Namun dia menegaskan bahwa dua orang tersangka, masing-masing bernama Ivan Xius, 24 tahun, dan Anak Agung Ketut Adi alias Gung Amir, 38 tahun, tetap dikenakan wajib lapor. "Kami hanya bisa menahan selama 1X24
jam untuk keperluan pemeriksaan. Jadi pagi tadi, mereka sudah kami lepas lagi. Mereka tetap kami kenakan wajib lapor untuk mengejar 8 orang tersangka pembakar ban lainnya yang belum tertangkap," sambungnya.
Di tempat terpisah, Kepala Kepolisian Daerah Bali Irjen Polisi Made Mangku Pastika mengatakan bahwa kekecewaan para pendukung Mega yang melakukan aksi bakar ban tersebut hanya dianggap sebagai insiden kecil. "Memang mereka pendukung salah satu calon presiden yang kecewa. Tapi rupanya para pemuda itu sering kali nongkrong di tempat kejadian, dan sering mabuk-mabukan. Jadi kalau melihat kualitas orang-orangnya, mereka ini sering membuat kacau di daerah itu," katanya kepada wartawan di Mapolda Bali.

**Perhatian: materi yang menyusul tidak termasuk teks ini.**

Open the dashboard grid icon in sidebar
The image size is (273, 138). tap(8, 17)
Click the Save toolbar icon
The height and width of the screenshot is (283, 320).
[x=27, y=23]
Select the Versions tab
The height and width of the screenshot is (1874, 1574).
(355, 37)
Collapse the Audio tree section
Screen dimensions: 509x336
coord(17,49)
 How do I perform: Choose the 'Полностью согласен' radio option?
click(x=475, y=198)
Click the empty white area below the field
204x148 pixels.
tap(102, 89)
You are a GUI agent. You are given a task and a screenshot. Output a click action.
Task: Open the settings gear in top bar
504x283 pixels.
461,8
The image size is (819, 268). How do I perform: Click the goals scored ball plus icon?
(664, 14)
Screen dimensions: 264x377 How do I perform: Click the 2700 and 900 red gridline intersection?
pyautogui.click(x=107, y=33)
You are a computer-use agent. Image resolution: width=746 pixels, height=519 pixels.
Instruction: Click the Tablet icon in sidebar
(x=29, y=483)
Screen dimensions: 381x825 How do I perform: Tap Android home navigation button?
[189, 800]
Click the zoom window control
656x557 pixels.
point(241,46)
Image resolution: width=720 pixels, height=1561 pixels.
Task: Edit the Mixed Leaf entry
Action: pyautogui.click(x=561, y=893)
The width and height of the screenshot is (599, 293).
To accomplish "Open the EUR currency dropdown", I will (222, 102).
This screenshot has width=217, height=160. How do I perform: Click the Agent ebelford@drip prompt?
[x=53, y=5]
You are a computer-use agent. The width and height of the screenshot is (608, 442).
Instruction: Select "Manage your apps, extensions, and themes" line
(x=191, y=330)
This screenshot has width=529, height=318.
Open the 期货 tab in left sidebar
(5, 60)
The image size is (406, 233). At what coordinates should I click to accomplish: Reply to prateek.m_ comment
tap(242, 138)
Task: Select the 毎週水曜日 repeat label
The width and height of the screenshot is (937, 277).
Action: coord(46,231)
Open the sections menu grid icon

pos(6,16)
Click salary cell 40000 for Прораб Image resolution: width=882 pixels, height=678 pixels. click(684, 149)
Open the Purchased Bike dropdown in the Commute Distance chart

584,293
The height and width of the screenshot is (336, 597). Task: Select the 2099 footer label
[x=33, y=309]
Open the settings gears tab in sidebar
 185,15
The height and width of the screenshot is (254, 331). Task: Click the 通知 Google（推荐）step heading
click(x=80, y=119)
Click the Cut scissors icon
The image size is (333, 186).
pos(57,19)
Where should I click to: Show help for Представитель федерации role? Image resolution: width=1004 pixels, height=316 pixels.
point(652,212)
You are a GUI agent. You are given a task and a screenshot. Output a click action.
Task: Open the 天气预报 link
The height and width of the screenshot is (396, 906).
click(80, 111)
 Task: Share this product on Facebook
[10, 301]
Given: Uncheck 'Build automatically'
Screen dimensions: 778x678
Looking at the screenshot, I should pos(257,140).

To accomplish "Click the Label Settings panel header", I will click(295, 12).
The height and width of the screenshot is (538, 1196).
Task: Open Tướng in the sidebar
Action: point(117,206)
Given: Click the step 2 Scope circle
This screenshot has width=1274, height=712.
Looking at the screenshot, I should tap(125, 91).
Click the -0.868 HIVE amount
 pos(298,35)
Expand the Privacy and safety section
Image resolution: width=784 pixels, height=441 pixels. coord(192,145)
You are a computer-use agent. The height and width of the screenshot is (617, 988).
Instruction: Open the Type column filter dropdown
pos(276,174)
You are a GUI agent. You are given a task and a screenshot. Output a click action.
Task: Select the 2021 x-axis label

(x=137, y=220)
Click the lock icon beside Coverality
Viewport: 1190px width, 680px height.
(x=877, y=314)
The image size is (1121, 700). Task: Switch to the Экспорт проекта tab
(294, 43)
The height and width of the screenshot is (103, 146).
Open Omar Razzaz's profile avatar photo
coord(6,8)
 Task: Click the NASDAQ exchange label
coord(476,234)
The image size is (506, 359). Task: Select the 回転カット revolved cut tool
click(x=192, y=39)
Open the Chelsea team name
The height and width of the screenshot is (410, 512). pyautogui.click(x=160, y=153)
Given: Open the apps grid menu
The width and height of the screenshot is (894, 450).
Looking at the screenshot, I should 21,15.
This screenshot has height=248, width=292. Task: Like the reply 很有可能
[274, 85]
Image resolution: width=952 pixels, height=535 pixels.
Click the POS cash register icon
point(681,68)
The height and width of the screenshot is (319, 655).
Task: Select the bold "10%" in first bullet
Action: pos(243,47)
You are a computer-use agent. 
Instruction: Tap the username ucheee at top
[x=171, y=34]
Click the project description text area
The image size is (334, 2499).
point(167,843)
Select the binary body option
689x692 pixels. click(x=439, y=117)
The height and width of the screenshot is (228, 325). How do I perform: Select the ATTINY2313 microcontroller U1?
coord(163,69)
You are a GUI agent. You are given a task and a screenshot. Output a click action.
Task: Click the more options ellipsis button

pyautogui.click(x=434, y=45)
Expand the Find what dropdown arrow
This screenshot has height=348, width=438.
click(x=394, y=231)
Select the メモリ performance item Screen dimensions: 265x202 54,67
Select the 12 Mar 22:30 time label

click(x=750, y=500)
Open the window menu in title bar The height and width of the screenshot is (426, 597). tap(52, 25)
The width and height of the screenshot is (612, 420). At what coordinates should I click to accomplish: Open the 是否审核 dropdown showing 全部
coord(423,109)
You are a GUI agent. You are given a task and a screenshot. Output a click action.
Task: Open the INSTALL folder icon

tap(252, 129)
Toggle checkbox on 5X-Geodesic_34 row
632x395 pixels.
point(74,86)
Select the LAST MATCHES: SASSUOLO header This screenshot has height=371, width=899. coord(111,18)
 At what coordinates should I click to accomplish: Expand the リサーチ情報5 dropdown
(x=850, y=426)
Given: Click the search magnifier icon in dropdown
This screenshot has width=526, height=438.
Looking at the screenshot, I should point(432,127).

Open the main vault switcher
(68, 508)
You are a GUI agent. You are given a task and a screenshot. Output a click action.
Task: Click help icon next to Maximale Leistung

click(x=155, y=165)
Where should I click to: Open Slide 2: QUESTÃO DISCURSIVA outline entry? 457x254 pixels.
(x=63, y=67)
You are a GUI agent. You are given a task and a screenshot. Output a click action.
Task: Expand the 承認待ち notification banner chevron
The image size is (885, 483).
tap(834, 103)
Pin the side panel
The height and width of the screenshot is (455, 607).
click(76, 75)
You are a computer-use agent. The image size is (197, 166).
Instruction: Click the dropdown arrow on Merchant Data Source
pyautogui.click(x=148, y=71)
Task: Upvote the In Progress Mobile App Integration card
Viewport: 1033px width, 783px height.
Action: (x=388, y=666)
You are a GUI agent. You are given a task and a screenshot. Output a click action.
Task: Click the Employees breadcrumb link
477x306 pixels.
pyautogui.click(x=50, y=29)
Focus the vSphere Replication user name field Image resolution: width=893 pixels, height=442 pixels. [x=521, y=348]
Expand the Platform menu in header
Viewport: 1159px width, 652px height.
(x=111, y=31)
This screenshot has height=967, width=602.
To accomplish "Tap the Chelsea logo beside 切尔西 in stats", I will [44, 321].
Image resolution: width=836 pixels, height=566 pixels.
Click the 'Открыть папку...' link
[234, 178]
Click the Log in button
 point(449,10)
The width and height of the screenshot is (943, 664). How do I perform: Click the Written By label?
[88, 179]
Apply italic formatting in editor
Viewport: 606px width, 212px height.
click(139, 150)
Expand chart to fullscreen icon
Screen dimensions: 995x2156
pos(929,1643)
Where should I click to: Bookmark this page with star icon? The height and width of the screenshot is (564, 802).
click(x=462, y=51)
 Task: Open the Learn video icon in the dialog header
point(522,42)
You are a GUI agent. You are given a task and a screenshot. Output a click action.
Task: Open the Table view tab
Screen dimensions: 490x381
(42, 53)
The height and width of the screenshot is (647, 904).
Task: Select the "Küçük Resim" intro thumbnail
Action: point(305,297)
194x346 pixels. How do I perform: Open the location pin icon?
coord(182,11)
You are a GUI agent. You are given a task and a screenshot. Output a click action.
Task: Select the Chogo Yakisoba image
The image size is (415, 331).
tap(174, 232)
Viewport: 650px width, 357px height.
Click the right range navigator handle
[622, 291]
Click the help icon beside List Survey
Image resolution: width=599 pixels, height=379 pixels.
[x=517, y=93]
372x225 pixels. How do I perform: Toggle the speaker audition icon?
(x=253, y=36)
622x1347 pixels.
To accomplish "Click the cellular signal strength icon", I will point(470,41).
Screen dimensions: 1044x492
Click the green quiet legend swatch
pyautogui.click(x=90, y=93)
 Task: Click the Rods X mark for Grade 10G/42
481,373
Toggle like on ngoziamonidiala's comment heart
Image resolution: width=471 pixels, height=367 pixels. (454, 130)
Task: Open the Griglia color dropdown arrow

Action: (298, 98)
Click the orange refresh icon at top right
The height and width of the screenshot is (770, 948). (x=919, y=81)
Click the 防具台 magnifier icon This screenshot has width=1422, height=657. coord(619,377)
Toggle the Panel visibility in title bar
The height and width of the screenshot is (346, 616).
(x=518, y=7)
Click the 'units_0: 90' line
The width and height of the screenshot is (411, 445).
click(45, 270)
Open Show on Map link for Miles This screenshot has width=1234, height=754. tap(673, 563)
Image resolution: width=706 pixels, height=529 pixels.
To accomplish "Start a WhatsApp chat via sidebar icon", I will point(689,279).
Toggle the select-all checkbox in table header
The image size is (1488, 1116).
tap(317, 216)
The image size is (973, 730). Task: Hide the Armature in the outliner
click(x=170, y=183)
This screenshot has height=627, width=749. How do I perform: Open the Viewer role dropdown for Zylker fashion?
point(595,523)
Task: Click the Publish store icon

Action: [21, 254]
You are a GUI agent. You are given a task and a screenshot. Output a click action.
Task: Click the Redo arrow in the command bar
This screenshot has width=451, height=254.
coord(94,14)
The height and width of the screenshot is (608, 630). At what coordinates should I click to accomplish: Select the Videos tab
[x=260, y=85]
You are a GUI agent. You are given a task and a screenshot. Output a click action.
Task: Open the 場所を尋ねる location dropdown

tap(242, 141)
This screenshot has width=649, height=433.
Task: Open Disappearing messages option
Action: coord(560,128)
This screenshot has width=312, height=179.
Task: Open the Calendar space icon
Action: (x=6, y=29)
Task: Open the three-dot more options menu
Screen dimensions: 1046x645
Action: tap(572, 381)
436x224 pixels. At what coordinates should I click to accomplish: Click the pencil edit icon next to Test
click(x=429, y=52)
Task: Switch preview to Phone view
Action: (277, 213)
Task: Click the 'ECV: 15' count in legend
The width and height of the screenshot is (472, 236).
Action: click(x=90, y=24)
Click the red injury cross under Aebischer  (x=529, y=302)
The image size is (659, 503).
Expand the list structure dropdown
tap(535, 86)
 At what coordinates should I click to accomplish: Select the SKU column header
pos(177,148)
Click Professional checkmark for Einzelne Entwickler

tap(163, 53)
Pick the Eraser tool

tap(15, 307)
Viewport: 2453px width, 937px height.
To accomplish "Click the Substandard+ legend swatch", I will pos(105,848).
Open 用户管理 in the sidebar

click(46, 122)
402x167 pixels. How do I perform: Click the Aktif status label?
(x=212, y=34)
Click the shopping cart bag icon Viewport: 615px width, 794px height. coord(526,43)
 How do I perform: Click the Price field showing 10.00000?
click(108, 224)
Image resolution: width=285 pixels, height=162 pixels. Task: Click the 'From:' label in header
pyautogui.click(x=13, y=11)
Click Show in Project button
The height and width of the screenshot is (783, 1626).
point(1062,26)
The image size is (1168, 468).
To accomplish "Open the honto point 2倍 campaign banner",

Pihaknya mengaku beruntung, karena insiden tersebut bisa cepat ditanggulangi, sehingga tidak melebar kemana-mana. Untuk mengantisipasi hal-hal yang tidak diinginkan, pihaknya mengaku sudah melakukan koordinasi
dengan para pimpinan partai politik di Bali pasca Pilpres tahap II ini. "Kami sudah temple mereka. Kalau ada apa-apa, seperti pendukungnya yang kecewa, kita langsung minta tanggung jawab mereka. Namun secara umum,
situasi keamana pasca pilpres kemain, sudah cukup baik," sambungnya.
Menurut keterangan yang diperoleh dari Penyidik Reskrim Poltabes Denpasar, aksi bakar ban oleh beberapa orang yang mengaku pendukung Megawati ini, terjadi pukul 18.30 Wita, Senin (20/9) lalu. Sebanyak 10 orang pemuda saat itu tengah duduk-duduk di posko PDI P, yang terletak di pojok perempatan jalan menuju Perumahan Dalung Permai, Kuta Utara. Namun, baru dua buah ban bekas dibakar, aksi mereka sudah diketahui dua anggota polisi yang kebetulan lewat di tempat kejadian.
Meski hanya dua ban bekar yang dibakar, namun saat itu pihak kepolisian langsung menerjunkan 4 regu Dalmas ke lokasi. Selasa (21/9) pukul 01.00 Wita, akhirnya polisi berhasil menangkap dua dari 10 orang yang diduga
melakukan aksi bakar ban tersebut. "Mereka berdua mengaku kecewa dengan hasil pilpres, dimana Megawati kalah dari SBY," ungkap Wakil Kepala Kepolisian Kota Besar Denpasar Ajun Komisaris Besar Polisi Dewa Made Parsana.
Bersama kedua orang yang diduga sebagai pelaku pembakaran ban tersebut, polisi menyita barang bukti berupa 8 buah ban mobil bekas, 6 botol bir yang sudah kosong, bekas ban yang terbakar, dan setengah jerigen bensin. "Mereka kami tangkap dinihari, saat sedang nongkrong di Jalan Raya Kerobokan, Kuta, Bali," tambahnya.